May 14, 2009
DALLAS (SMU) — Southern Methodist University will hold its 94th Commencement ceremony at 9:30 a.m. Saturday, May 16, in Moody Coliseum with former First Lady Laura Bush addressing 1,958 undergraduate, graduate and professional degree recipients.
“With her life-long dedication to education and the global insights she has gained from her years as First Lady, Mrs. Bush will offer a unique perspective to our graduates,” said SMU President R. Gerald Turner. “At the same time, she brings a shared memory of her own graduation from the University.”

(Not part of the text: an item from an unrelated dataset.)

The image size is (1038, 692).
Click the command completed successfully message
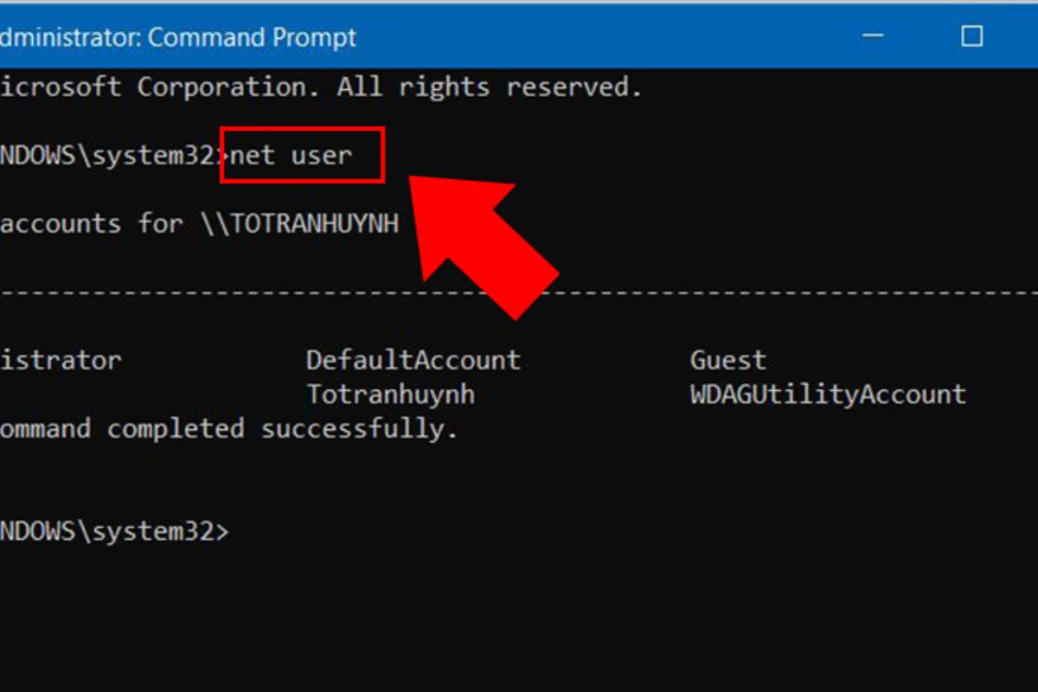click(228, 429)
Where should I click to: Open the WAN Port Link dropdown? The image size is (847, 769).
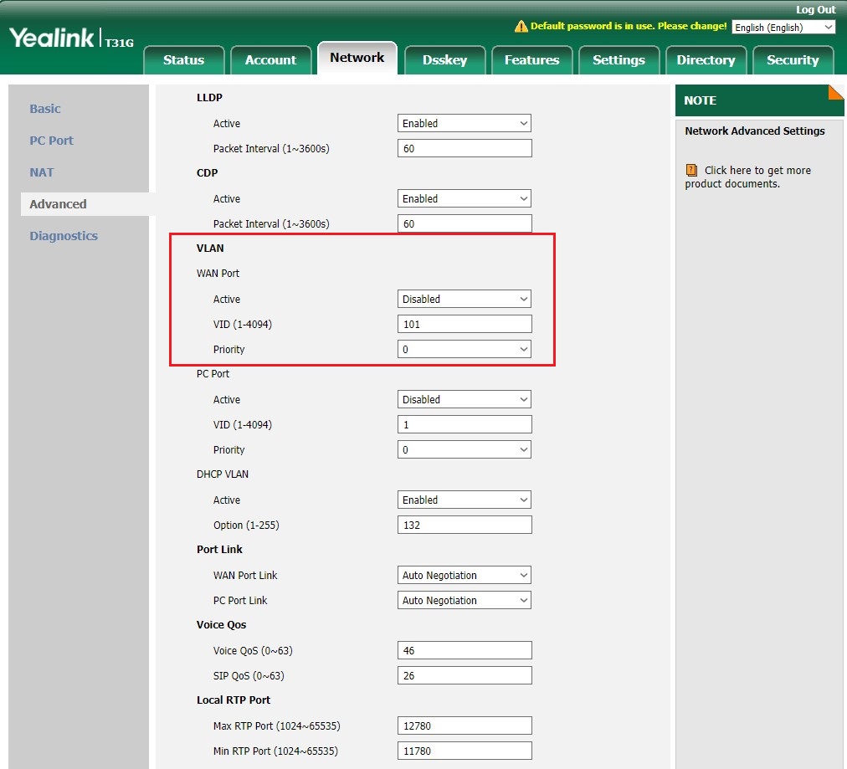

Mrs. Bush, who earned a Bachelor’s degree in elementary education from SMU in 1968, is actively involved in national and global issues, with an emphasis on education, health care and human rights. As First Lady, she made a historic trip to Afghanistan in 2005 to witness the progress achieved by the Afghan people after the fall of the Taliban regime. She visited the Women's Teacher Training Institute in Kabul, which is preparing women to lead classrooms that girls were once forbidden to enter. Mrs. Bush's involvement in Afghanistan began in 2001, when she delivered a weekly radio address to call attention to the plight of women and children.
Also during Saturday’s Commencement, SMU will confer honorary degrees upon best-selling author Alexander McCall Smith, Yale Divinity School Dean Harold W. Attridge and Dance Theater of Harlem co-founder Arthur Mitchell.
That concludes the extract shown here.